● PROVIDED ENTRIES:
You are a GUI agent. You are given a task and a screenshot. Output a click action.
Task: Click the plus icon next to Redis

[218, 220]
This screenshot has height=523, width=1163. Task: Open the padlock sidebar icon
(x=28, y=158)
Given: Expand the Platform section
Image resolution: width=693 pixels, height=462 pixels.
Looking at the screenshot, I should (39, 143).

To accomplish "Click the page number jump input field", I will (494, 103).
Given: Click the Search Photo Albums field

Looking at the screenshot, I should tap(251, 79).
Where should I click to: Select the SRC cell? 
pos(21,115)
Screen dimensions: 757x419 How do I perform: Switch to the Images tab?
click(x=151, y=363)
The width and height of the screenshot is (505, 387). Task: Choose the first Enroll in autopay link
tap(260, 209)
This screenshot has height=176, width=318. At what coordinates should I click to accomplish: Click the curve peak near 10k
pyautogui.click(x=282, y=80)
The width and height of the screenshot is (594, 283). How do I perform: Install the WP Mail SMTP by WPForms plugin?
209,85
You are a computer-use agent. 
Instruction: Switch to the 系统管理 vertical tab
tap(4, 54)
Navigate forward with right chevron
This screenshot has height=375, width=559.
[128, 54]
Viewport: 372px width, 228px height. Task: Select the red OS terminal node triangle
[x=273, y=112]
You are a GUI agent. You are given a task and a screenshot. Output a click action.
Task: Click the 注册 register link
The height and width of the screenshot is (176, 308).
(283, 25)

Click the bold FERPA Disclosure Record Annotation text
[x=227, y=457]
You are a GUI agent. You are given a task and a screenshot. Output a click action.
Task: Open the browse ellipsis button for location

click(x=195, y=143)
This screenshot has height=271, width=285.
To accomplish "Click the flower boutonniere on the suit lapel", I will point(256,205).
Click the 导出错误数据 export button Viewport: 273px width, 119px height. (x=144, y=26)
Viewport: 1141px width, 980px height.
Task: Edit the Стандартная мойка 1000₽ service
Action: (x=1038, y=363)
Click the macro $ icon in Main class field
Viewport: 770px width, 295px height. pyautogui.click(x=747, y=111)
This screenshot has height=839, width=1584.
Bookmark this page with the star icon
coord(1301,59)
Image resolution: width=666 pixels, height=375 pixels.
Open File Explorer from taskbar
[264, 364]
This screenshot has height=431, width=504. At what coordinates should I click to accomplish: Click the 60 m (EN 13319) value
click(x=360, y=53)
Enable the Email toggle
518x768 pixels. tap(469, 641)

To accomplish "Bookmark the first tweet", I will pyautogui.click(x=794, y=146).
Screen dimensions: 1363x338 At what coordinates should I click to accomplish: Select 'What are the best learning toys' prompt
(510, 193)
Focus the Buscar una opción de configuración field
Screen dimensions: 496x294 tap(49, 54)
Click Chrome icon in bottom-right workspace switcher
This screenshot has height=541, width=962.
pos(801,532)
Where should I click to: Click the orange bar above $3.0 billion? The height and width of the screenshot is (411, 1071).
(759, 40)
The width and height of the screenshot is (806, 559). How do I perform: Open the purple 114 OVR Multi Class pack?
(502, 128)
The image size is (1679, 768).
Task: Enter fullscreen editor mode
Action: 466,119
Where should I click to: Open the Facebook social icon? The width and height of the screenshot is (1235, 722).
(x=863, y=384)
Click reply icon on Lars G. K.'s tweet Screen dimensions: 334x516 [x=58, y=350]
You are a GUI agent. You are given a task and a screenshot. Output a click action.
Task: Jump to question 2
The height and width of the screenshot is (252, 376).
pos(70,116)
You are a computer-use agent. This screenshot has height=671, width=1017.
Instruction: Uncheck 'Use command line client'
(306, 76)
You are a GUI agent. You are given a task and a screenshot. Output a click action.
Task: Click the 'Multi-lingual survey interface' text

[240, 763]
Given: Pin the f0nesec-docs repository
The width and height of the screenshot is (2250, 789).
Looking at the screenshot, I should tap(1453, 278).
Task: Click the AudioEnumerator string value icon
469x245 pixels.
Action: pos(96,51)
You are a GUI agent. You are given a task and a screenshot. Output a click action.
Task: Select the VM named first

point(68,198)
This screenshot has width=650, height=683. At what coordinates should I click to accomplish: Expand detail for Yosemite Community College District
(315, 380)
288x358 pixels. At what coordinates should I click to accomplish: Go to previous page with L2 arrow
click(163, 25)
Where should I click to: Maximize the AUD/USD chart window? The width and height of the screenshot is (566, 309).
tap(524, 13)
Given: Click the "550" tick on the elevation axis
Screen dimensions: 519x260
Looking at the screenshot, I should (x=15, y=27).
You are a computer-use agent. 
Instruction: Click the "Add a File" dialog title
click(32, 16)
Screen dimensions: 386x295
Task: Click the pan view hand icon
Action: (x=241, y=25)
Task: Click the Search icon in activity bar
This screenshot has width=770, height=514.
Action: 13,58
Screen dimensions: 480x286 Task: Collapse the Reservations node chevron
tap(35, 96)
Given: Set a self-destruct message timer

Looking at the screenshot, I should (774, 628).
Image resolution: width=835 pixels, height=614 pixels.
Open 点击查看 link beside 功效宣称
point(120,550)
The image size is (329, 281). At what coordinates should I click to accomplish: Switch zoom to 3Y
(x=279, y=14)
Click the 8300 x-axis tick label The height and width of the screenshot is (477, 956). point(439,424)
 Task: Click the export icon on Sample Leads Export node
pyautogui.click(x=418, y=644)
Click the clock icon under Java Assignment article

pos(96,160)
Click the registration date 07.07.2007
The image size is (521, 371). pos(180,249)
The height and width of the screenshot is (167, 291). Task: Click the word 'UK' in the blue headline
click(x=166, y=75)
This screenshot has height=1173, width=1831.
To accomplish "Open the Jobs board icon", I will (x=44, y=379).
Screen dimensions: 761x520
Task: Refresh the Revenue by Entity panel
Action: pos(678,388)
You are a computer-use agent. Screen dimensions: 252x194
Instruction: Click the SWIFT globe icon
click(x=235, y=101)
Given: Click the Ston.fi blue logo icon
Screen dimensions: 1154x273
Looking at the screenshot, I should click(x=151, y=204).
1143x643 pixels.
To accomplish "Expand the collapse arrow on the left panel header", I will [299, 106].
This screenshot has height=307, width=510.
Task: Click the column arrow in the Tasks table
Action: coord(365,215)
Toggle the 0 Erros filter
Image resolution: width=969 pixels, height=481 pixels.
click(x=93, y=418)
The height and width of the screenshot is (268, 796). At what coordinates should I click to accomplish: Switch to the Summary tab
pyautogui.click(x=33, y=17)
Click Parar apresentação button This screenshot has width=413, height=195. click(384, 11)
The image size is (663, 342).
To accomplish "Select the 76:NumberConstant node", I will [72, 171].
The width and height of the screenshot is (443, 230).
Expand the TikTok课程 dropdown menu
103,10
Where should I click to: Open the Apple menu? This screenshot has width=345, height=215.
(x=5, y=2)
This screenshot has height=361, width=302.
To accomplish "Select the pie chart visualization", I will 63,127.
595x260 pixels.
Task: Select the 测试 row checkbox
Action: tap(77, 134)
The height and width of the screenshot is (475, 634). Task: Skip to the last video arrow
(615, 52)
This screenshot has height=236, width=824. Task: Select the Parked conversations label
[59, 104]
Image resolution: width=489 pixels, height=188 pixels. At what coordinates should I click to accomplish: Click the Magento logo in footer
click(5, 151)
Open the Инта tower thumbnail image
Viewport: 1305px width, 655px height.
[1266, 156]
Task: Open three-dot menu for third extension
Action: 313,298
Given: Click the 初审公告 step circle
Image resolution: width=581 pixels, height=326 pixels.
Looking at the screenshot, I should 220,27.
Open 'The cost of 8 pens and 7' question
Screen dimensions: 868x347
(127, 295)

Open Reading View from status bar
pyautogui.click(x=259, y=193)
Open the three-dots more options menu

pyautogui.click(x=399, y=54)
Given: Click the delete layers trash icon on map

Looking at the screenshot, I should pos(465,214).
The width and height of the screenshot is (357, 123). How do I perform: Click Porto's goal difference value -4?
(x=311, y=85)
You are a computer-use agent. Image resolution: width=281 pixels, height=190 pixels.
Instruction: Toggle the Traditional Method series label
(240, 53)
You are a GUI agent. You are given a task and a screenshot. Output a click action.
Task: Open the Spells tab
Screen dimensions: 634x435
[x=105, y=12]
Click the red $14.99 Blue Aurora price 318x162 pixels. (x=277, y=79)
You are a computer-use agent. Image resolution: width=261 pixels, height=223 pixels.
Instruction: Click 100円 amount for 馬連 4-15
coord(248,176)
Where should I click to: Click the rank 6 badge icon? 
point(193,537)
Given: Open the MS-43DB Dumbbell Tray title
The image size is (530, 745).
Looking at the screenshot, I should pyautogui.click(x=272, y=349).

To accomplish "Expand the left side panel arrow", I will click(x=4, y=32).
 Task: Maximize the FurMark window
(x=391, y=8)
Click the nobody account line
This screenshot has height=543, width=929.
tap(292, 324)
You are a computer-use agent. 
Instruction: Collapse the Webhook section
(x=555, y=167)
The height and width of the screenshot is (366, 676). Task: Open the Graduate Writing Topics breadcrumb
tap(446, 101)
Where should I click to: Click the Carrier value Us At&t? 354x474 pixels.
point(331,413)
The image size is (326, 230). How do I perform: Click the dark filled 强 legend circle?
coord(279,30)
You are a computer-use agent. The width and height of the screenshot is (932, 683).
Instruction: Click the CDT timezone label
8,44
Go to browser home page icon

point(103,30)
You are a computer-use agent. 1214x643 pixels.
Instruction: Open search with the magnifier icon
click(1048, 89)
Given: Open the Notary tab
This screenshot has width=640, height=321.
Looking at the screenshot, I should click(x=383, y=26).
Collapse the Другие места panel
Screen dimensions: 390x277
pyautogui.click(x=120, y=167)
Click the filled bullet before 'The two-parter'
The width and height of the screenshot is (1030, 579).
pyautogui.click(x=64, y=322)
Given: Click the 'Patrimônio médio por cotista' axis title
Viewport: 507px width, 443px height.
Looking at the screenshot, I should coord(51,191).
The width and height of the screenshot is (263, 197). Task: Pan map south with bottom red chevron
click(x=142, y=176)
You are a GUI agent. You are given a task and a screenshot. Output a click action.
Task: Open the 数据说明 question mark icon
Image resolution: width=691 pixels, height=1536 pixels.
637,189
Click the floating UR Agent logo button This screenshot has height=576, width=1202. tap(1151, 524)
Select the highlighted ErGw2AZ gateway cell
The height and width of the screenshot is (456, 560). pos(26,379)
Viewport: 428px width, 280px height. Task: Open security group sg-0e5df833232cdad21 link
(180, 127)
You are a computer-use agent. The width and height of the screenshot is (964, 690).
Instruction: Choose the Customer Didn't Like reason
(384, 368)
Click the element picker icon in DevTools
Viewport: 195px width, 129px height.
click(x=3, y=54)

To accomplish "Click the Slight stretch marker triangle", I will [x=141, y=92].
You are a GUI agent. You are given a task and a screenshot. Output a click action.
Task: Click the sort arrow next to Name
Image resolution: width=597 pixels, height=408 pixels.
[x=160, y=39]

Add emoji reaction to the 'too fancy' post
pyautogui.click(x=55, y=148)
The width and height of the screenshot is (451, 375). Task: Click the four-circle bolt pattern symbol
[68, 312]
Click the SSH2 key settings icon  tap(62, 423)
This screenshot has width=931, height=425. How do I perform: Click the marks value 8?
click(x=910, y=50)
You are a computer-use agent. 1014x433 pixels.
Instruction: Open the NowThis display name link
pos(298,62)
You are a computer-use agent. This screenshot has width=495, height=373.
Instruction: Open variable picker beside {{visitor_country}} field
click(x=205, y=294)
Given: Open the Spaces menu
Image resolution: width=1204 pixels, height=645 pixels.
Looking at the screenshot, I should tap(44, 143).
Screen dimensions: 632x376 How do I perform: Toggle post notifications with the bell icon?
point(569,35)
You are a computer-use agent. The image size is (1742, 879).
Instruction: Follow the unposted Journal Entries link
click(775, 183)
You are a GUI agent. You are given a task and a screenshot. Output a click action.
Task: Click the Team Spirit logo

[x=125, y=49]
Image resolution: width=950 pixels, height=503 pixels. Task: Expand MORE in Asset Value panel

● PROBLEM TO WORK ON: Only the lines from the one with "Click the floating" through the end of the data should be printed, each exactly as it appears.

● SOLUTION TO THE EXERCISE:
Click the floating UR Agent logo button This screenshot has height=576, width=1202. tap(1151, 524)
Select the highlighted ErGw2AZ gateway cell
The height and width of the screenshot is (456, 560). pos(26,379)
Viewport: 428px width, 280px height. Task: Open security group sg-0e5df833232cdad21 link
(180, 127)
You are a computer-use agent. The width and height of the screenshot is (964, 690).
Instruction: Choose the Customer Didn't Like reason
(384, 368)
Click the element picker icon in DevTools
Viewport: 195px width, 129px height.
click(x=3, y=54)

To accomplish "Click the Slight stretch marker triangle", I will [x=141, y=92].
You are a GUI agent. You are given a task and a screenshot. Output a click action.
Task: Click the sort arrow next to Name
Image resolution: width=597 pixels, height=408 pixels.
[x=160, y=39]

Add emoji reaction to the 'too fancy' post
pyautogui.click(x=55, y=148)
The width and height of the screenshot is (451, 375). Task: Click the four-circle bolt pattern symbol
[68, 312]
Click the SSH2 key settings icon  tap(62, 423)
This screenshot has width=931, height=425. How do I perform: Click the marks value 8?
click(x=910, y=50)
You are a computer-use agent. 1014x433 pixels.
Instruction: Open the NowThis display name link
pos(298,62)
You are a computer-use agent. This screenshot has width=495, height=373.
Instruction: Open variable picker beside {{visitor_country}} field
click(x=205, y=294)
Given: Open the Spaces menu
Image resolution: width=1204 pixels, height=645 pixels.
Looking at the screenshot, I should tap(44, 143).
Screen dimensions: 632x376 How do I perform: Toggle post notifications with the bell icon?
point(569,35)
You are a computer-use agent. The image size is (1742, 879).
Instruction: Follow the unposted Journal Entries link
click(775, 183)
You are a GUI agent. You are given a task and a screenshot. Output a click action.
Task: Click the Team Spirit logo

[x=125, y=49]
Image resolution: width=950 pixels, height=503 pixels. Task: Expand MORE in Asset Value panel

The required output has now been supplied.